### [Stored data]
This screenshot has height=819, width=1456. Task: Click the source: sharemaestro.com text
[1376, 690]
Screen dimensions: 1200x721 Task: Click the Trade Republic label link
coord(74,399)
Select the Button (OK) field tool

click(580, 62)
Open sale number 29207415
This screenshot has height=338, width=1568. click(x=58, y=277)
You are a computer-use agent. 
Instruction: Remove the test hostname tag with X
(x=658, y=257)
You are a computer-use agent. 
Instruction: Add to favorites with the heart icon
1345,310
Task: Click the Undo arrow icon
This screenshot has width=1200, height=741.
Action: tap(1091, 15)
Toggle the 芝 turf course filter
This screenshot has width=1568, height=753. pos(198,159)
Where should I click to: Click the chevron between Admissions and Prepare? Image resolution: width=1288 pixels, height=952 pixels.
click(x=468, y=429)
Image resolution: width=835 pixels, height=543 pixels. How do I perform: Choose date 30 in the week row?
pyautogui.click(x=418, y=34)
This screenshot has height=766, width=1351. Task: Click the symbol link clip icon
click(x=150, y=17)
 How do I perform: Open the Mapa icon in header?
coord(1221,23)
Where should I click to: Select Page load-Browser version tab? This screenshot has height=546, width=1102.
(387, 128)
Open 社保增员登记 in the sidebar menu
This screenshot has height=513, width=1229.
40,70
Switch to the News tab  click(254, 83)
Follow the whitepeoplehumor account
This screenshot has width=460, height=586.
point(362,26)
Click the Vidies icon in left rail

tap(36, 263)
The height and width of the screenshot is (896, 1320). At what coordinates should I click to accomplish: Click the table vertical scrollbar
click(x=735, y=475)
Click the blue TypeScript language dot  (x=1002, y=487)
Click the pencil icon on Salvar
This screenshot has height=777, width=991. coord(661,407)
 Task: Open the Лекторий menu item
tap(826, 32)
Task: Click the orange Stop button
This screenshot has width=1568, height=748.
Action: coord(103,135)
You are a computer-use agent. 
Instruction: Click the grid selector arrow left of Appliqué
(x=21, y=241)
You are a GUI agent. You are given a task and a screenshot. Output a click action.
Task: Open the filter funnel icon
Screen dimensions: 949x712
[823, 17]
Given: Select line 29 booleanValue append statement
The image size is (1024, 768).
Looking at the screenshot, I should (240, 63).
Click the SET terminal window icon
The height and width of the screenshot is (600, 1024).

### [Aim]
Render the items as a JSON array of strings, one string per line and no blank lines, beginning at the line containing "Task: Click the Undo arrow icon" and ending after the line containing "This screenshot has width=1568, height=753.".

### [Final result]
[
  "Task: Click the Undo arrow icon",
  "This screenshot has width=1200, height=741.",
  "Action: tap(1091, 15)",
  "Toggle the 芝 turf course filter",
  "This screenshot has width=1568, height=753. pos(198,159)"
]